# Hutschienen-PC Tausch



## Ninja2602 (15 August 2011)

Moin zusammen,

ich habe ein Problem mit einem Hutschienen-PC, dieser fährt nicht mehr hoch. 
Ich wollte diesen H.-PC gerne tauschen, gegen einen der funktioniert und damit meine Verbindung zur Visualisierung testen.

Nun habe ich den Hutschienen-PC getauscht und dieser fährt auch hoch, allerdings habe ich noch keine Kommunikation zu meiner Visualisierung.

Was muss ich also noch alles einstellen?
(RealVNC und LabVIEW sind installiert.)

Dem VNC Viewer muss ich doch nun noch die IP-Adresse meines Servers sagen, oder?
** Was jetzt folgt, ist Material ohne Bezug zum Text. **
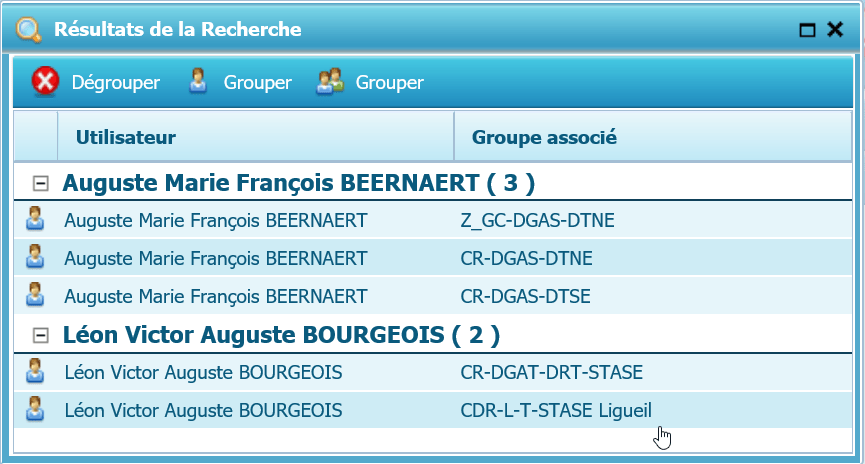This screenshot has height=464, width=865.
Task: Click the multi-user Grouper icon
Action: (330, 82)
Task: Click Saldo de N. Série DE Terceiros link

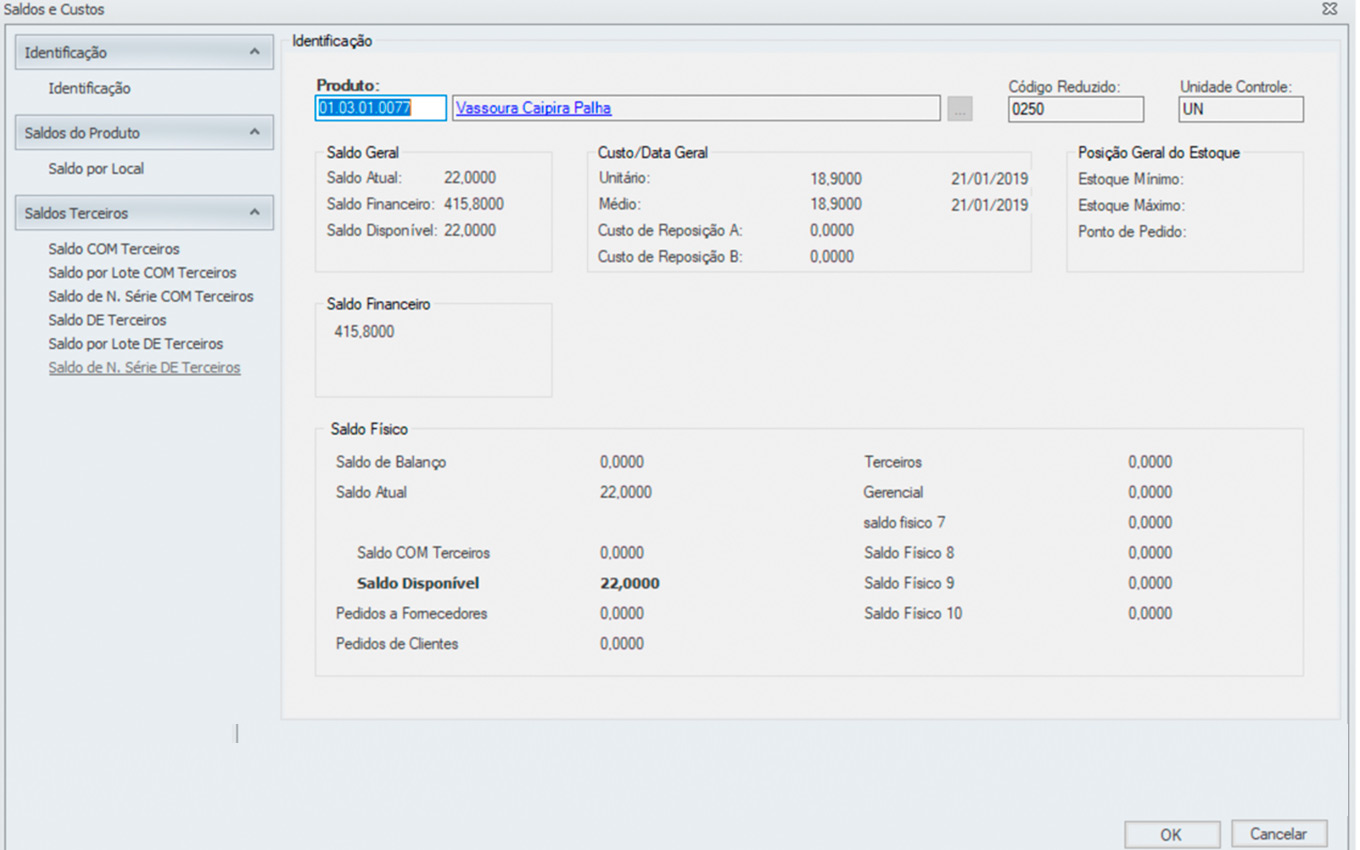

Wenn ich dort die IP-Adresse des Servers eingebe "connected" er aber nicht. Könnte dies ein Problem mit meiner WLan Verbindung sein?
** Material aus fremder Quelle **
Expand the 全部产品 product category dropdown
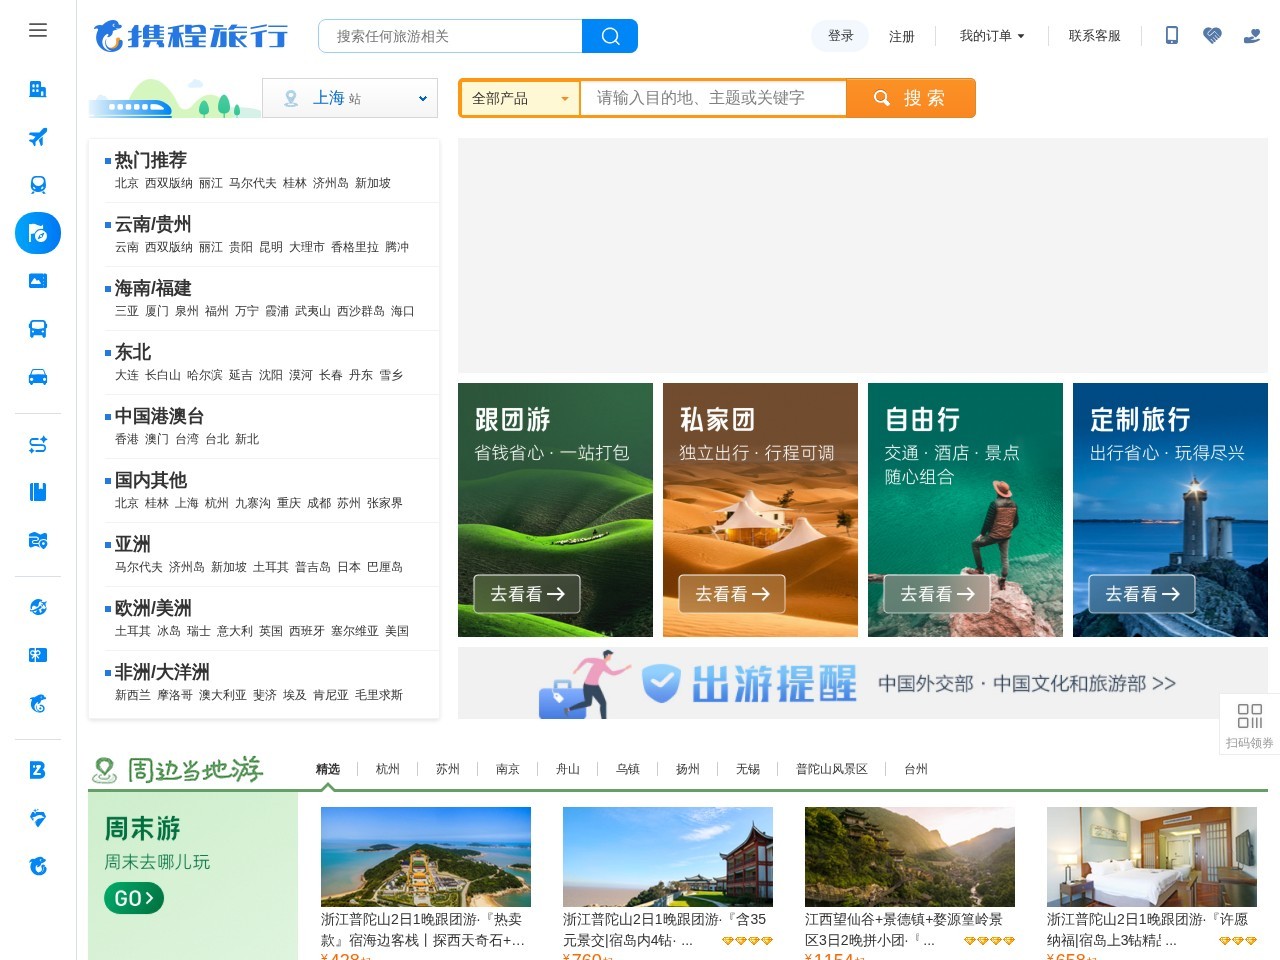[x=518, y=98]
Vielen Dank für Tipps und Hinweise!

Ach ja, wenn ich "ipconfig" sage bekomme ich auch keine IP-Adresse meines Netzwerkes angezeigt.


----------



## thomass5 (16 August 2011)

PC getauscht -> feste IP des alten in neuem PC vergeben? Wer vergibt bei euch IPs? DHCP-Server?
Blockiert auf dem neuen PC eventuell eine Firewall VNC?
VNC richtig installiert?
Die vergebenen IPs passen ins Netzwerk? Auch die des Rechners, auf dem der Viewer läuft?
Wo sagst du "ipconfig"? Er sollte schon eine IP haben egal welcher der Rechner. 
Ist der Rechnername, Arbeitsgruppe/Domäne eventuell richtig eingestellt? 
Mac-Filter im Lan/W-Lan der nicht mitspielt?
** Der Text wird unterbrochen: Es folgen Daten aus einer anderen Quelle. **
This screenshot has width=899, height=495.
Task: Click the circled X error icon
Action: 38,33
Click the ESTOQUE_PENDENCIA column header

Idealerweise hättest du ein Image der fertigen Installation des alten PCs mit dem der neue laufen würde und nicht händisch erst eine Neuinstallation im Fehlerfall.

Kannst du so ein Image noch erstellen in dem du die Platte aus dem alten PC ausbaust? Oder ist das Startproblem softwaretechn. ?

Viele Fragen, aber vielleicht was dabei ;-) . Wenn du mehr Infos zur Infrastruktur/Betriebssystemen/Hardwarekomponenten ... preisgeben darfst wäre das eventuell hilfreich bei der Fehlereingrenzung
Du könntest ja mal eine Auflistung der Adressen, SN-Masken und Firewallfreigaben zu den jeweiligen Rechnern machen um da schon Fehler auszuschließen. 

Thomas


----------



## Ninja2602 (17 August 2011)

Moin,
als erstes der Hinweis, ich bin was Netzwerke angeht eine totale Anfängerin und muss mich jetzt damit ausseinander setzen und habe in meiner Firma leider keinen Ansprechpartner für Tipps und Hinweise.
Deswegen ein bisschen Verständnis wenn manchmal vllt "doofe" Fragen kommen.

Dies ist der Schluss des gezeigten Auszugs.